▸ What to work on: Write out the data in full, exactly as shown.

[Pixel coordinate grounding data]
· · ·
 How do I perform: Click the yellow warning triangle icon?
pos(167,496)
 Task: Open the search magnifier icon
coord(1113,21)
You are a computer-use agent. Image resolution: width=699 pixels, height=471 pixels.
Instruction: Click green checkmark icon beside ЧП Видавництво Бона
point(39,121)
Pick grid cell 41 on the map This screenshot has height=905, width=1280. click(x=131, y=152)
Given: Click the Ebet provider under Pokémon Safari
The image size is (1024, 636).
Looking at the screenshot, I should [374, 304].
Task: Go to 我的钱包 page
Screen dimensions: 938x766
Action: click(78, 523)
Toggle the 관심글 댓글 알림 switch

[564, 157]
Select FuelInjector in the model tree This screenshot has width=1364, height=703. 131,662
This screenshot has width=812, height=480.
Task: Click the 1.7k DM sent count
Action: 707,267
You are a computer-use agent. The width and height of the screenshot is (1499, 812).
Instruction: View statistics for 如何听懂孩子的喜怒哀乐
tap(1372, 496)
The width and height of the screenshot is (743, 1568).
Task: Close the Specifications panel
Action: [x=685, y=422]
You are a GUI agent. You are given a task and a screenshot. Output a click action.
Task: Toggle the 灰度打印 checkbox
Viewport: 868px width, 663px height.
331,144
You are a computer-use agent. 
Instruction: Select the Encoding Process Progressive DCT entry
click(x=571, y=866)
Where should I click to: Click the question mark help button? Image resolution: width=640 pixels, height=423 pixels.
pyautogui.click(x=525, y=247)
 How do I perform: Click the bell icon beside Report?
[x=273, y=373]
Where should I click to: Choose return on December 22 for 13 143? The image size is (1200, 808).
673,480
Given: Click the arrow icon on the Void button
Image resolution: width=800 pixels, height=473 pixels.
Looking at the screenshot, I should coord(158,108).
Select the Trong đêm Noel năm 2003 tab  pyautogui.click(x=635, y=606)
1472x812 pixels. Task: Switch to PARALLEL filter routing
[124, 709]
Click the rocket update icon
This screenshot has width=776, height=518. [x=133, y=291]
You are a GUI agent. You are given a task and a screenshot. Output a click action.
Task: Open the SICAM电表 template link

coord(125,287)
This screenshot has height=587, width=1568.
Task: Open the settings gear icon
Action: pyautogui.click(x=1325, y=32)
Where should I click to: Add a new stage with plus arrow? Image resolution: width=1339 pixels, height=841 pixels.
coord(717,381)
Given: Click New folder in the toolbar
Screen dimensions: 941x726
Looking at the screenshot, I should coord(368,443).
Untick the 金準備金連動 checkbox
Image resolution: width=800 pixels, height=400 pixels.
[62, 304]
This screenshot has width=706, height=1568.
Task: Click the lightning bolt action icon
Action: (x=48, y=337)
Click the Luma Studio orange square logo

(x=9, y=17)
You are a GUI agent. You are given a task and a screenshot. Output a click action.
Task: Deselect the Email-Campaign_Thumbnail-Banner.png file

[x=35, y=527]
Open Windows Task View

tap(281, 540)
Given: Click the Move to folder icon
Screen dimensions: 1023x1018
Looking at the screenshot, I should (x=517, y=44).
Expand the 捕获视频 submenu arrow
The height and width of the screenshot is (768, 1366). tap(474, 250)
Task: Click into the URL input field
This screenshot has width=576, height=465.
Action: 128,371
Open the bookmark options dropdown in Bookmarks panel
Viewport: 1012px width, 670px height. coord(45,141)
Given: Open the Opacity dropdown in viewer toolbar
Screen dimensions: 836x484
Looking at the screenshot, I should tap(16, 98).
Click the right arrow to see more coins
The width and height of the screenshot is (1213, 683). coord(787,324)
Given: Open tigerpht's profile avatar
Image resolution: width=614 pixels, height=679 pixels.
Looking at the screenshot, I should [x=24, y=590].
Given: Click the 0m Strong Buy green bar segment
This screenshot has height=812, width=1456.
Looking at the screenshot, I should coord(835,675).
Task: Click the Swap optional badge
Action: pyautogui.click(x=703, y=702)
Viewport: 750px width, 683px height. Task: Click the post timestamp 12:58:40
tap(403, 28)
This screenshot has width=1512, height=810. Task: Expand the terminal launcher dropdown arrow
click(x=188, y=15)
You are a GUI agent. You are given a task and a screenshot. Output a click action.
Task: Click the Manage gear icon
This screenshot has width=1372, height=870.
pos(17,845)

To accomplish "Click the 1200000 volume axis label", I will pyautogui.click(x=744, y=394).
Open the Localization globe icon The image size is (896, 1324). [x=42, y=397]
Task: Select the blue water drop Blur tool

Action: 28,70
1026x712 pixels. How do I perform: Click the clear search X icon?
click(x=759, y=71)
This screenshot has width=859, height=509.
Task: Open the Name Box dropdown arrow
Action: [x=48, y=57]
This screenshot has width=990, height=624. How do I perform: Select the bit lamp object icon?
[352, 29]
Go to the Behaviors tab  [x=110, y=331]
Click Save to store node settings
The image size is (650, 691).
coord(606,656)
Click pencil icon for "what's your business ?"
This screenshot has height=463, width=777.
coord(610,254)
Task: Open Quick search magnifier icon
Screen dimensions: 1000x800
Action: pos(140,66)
· · ·
▸ Your solution:
 How do I perform: Click the yellow warning triangle icon?
pos(167,496)
 Task: Open the search magnifier icon
coord(1113,21)
You are a computer-use agent. Image resolution: width=699 pixels, height=471 pixels.
Instruction: Click green checkmark icon beside ЧП Видавництво Бона
point(39,121)
Pick grid cell 41 on the map This screenshot has height=905, width=1280. click(x=131, y=152)
Given: Click the Ebet provider under Pokémon Safari
The image size is (1024, 636).
Looking at the screenshot, I should [374, 304].
Task: Go to 我的钱包 page
Screen dimensions: 938x766
Action: click(78, 523)
Toggle the 관심글 댓글 알림 switch

[564, 157]
Select FuelInjector in the model tree This screenshot has width=1364, height=703. 131,662
This screenshot has width=812, height=480.
Task: Click the 1.7k DM sent count
Action: 707,267
You are a computer-use agent. The width and height of the screenshot is (1499, 812).
Instruction: View statistics for 如何听懂孩子的喜怒哀乐
tap(1372, 496)
The width and height of the screenshot is (743, 1568).
Task: Close the Specifications panel
Action: [x=685, y=422]
You are a GUI agent. You are given a task and a screenshot. Output a click action.
Task: Toggle the 灰度打印 checkbox
Viewport: 868px width, 663px height.
331,144
You are a computer-use agent. 
Instruction: Select the Encoding Process Progressive DCT entry
click(x=571, y=866)
Where should I click to: Click the question mark help button? Image resolution: width=640 pixels, height=423 pixels.
pyautogui.click(x=525, y=247)
 How do I perform: Click the bell icon beside Report?
[x=273, y=373]
Where should I click to: Choose return on December 22 for 13 143? The image size is (1200, 808).
673,480
Given: Click the arrow icon on the Void button
Image resolution: width=800 pixels, height=473 pixels.
Looking at the screenshot, I should coord(158,108).
Select the Trong đêm Noel năm 2003 tab  pyautogui.click(x=635, y=606)
1472x812 pixels. Task: Switch to PARALLEL filter routing
[124, 709]
Click the rocket update icon
This screenshot has width=776, height=518. [x=133, y=291]
You are a GUI agent. You are given a task and a screenshot. Output a click action.
Task: Open the SICAM电表 template link

coord(125,287)
This screenshot has height=587, width=1568.
Task: Open the settings gear icon
Action: pyautogui.click(x=1325, y=32)
Where should I click to: Add a new stage with plus arrow? Image resolution: width=1339 pixels, height=841 pixels.
coord(717,381)
Given: Click New folder in the toolbar
Screen dimensions: 941x726
Looking at the screenshot, I should coord(368,443).
Untick the 金準備金連動 checkbox
Image resolution: width=800 pixels, height=400 pixels.
[62, 304]
This screenshot has width=706, height=1568.
Task: Click the lightning bolt action icon
Action: (x=48, y=337)
Click the Luma Studio orange square logo

(x=9, y=17)
You are a GUI agent. You are given a task and a screenshot. Output a click action.
Task: Deselect the Email-Campaign_Thumbnail-Banner.png file

[x=35, y=527]
Open Windows Task View

tap(281, 540)
Given: Click the Move to folder icon
Screen dimensions: 1023x1018
Looking at the screenshot, I should (x=517, y=44).
Expand the 捕获视频 submenu arrow
The height and width of the screenshot is (768, 1366). tap(474, 250)
Task: Click into the URL input field
This screenshot has width=576, height=465.
Action: 128,371
Open the bookmark options dropdown in Bookmarks panel
Viewport: 1012px width, 670px height. coord(45,141)
Given: Open the Opacity dropdown in viewer toolbar
Screen dimensions: 836x484
Looking at the screenshot, I should tap(16, 98).
Click the right arrow to see more coins
The width and height of the screenshot is (1213, 683). coord(787,324)
Given: Open tigerpht's profile avatar
Image resolution: width=614 pixels, height=679 pixels.
Looking at the screenshot, I should [x=24, y=590].
Given: Click the 0m Strong Buy green bar segment
This screenshot has height=812, width=1456.
Looking at the screenshot, I should coord(835,675).
Task: Click the Swap optional badge
Action: pyautogui.click(x=703, y=702)
Viewport: 750px width, 683px height. Task: Click the post timestamp 12:58:40
tap(403, 28)
This screenshot has width=1512, height=810. Task: Expand the terminal launcher dropdown arrow
click(x=188, y=15)
You are a GUI agent. You are given a task and a screenshot. Output a click action.
Task: Click the Manage gear icon
This screenshot has width=1372, height=870.
pos(17,845)

To accomplish "Click the 1200000 volume axis label", I will pyautogui.click(x=744, y=394).
Open the Localization globe icon The image size is (896, 1324). [x=42, y=397]
Task: Select the blue water drop Blur tool

Action: 28,70
1026x712 pixels. How do I perform: Click the clear search X icon?
click(x=759, y=71)
This screenshot has width=859, height=509.
Task: Open the Name Box dropdown arrow
Action: [x=48, y=57]
This screenshot has width=990, height=624. How do I perform: Select the bit lamp object icon?
[352, 29]
Go to the Behaviors tab  [x=110, y=331]
Click Save to store node settings
The image size is (650, 691).
coord(606,656)
Click pencil icon for "what's your business ?"
This screenshot has height=463, width=777.
coord(610,254)
Task: Open Quick search magnifier icon
Screen dimensions: 1000x800
Action: pos(140,66)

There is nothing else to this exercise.